L’autre soir, entre le début de l’apéro et la fin du repas, La Mère Joie et moi débattions d’une proposition nous ayant été faite en commun.
Il s’agissait d’un projet à la présentation duquel nous étions invitées avec d’autres, à un déjeuner, très prochainement.
Sur Paris.
Non.
Pas sur, mais à Paris.
Elle comme moi avons donc décliné poliment l’invitation, que ce soit pour cause de varice vulvaire ou d’éloignement plus ou moins relatif de la Capitale.
Des invitations à des présentations, des évènements, des déjeuners, dîners, spectacles, avant-premières, signatures, concours, reportages, interviews ou encore plus sympa des rencontres entre blogueurs, j’en ai esquivé malgré moi des dizaines.
Puis ce matin, LMJ fait écho de cet état de fait.
Elle est suivie de près par Aude, qui traite plus particulièrement des rapports qu’elle entretient avec les blogueurs avant et après les avoir rencontrés.
Alors bien sûr, dans ce genre d’interactions qui naissent souvent de nos blogs personnels, il y a à boire et à manger.
Tout n’est pas bon à prendre, mais le seul fait de la curiosité peut valoir prétexte à honorer toutes les invitations possibles.
Sauf dans le cas où l’on habite la province.
Pas la banlieue ou la ville distante d’une heure de train ou d’avion.
NON.
LA PROVINCE, celle qui chante, celle dont on pense qu’elle s’étend entre Bordeaux et Menton de gauche à droite et Lyon et Montpellier de haut en bas.
Celle que les parisiens de souche aiment traiter avec un mauvais accent.
« Ah ouais, t’habites dans le Sud quoi.
-Ah, les cigales… »
Et curieusement, y a que le chants des cigales qui fait chanter.
Parce que dès qu’on annonce la couleur, aussitôt, l’annonceur, le blogueur, le journaliste, le community manager exercent la méthode du coït interrompu, se met sur le dos et feint la mort.
En d’autres termes, certes un peu réducteur, si tu es de la Province, tu ne m’intéresses pas, tu coûtes trop cher et surtout, tu ne vaux rien.

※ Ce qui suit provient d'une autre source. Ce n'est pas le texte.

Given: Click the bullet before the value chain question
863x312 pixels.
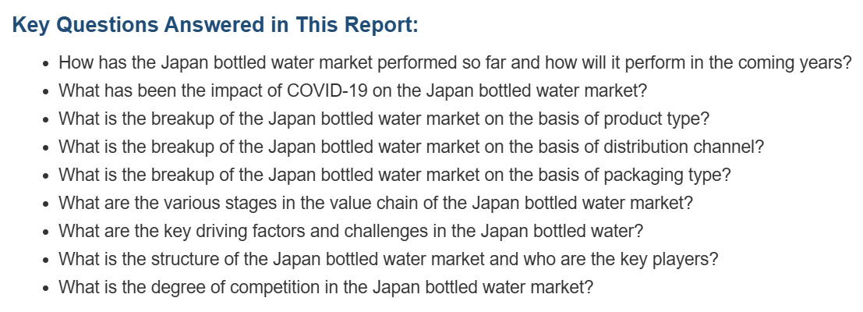Looking at the screenshot, I should pyautogui.click(x=47, y=204).
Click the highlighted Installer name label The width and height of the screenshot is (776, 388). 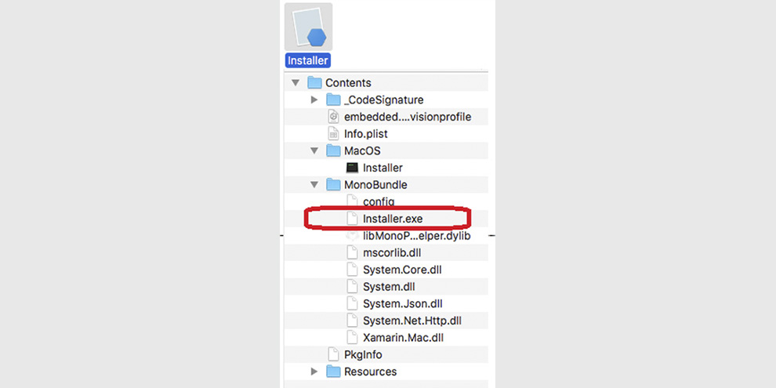[x=308, y=60]
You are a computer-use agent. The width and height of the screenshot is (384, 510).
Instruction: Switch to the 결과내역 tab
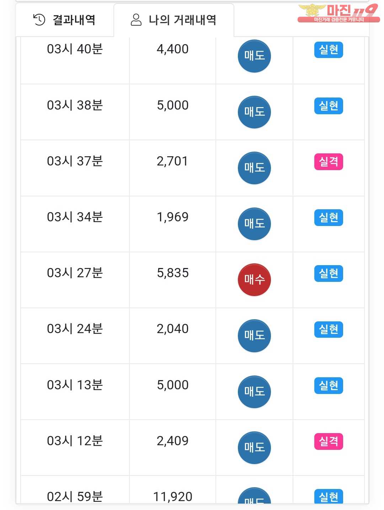(x=64, y=20)
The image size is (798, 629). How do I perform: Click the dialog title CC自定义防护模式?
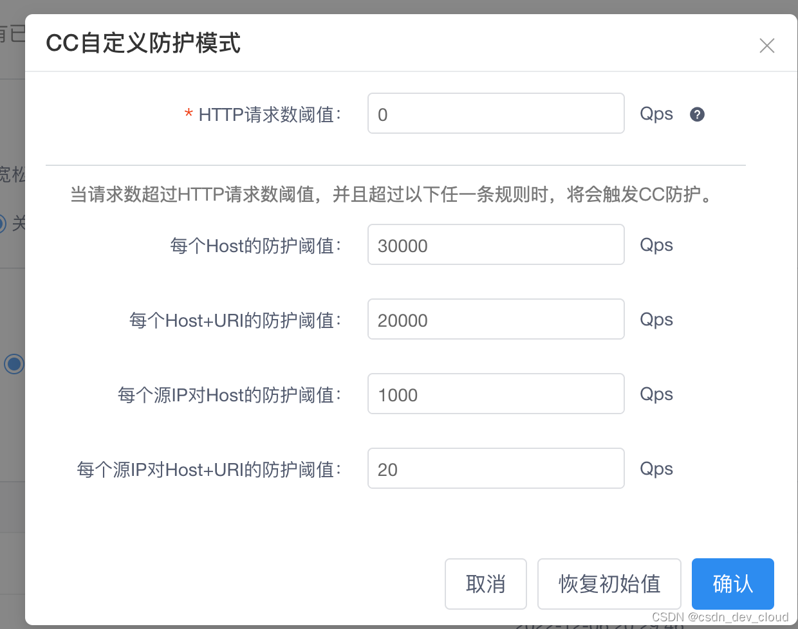(x=143, y=44)
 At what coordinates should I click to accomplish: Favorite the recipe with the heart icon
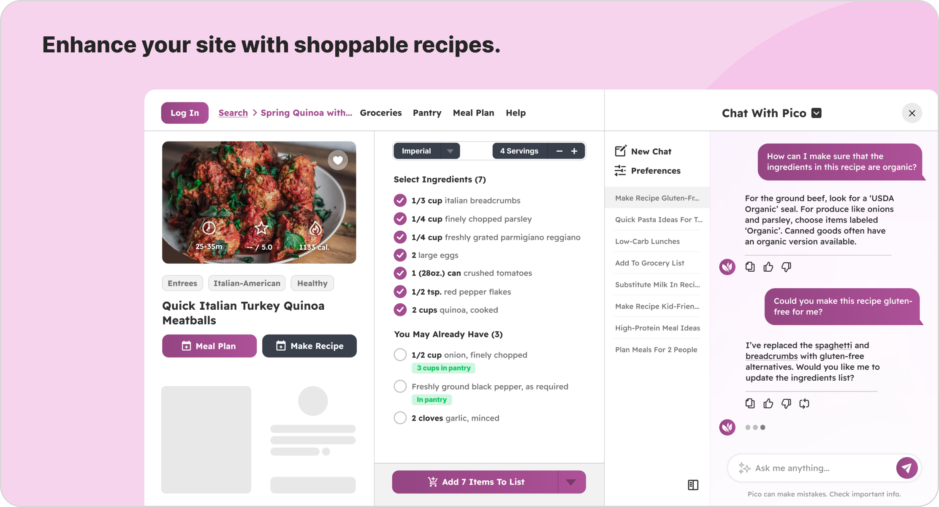coord(338,160)
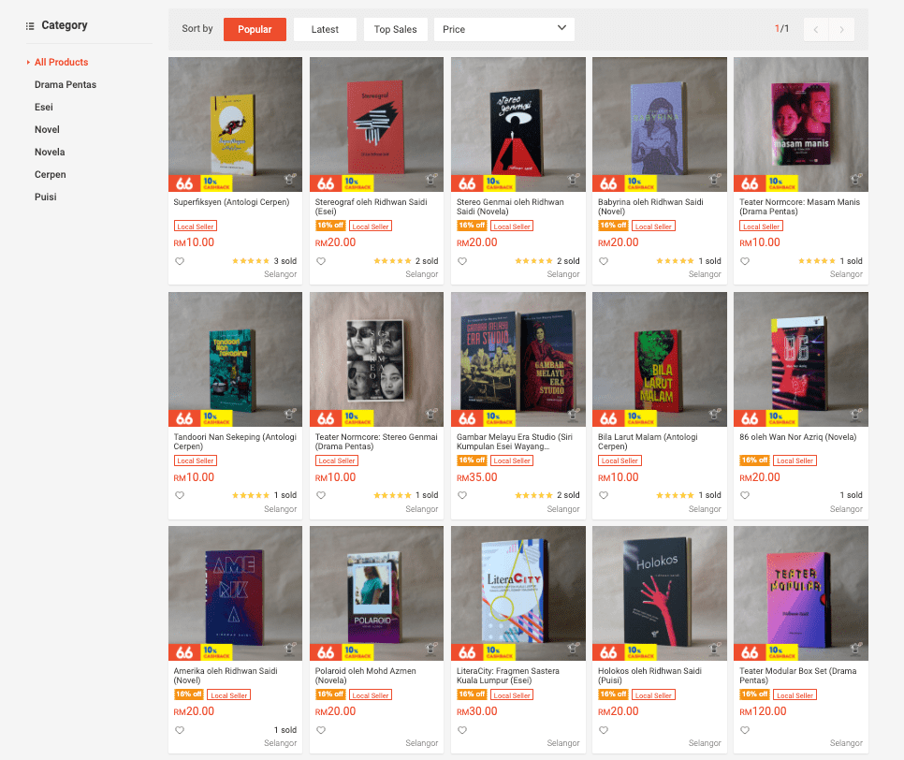Open the Puisi category link
The height and width of the screenshot is (760, 904).
point(46,197)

Pourtant, des auteurs, des artistes, des blogueurs, des ménagères, des fonctionnaires, des retraités de talent, libres, agréables, intéressants, inédits, originaux, chez nous, en Province, dans le Sud ou peu importe qui ne soit pas facilement identifiable dans le plan du Métro ou du RER, il en existe.
Alors deux choses, mesdames et messieurs qui organisez de fabuleuses choses, mais que à Paris:
- Paris n’est pas le centre de la France
- Renseignez-vous un tantinet avant d’envoyer vos CP, vos invitations ou vos happenings Faceookiens et twitteriens
On dit qu’Internet rapproche les gens, je me demande si au contraire, il n’est pas le moteur du bulldozzer qui creuse l’abîme entre Paris et la province.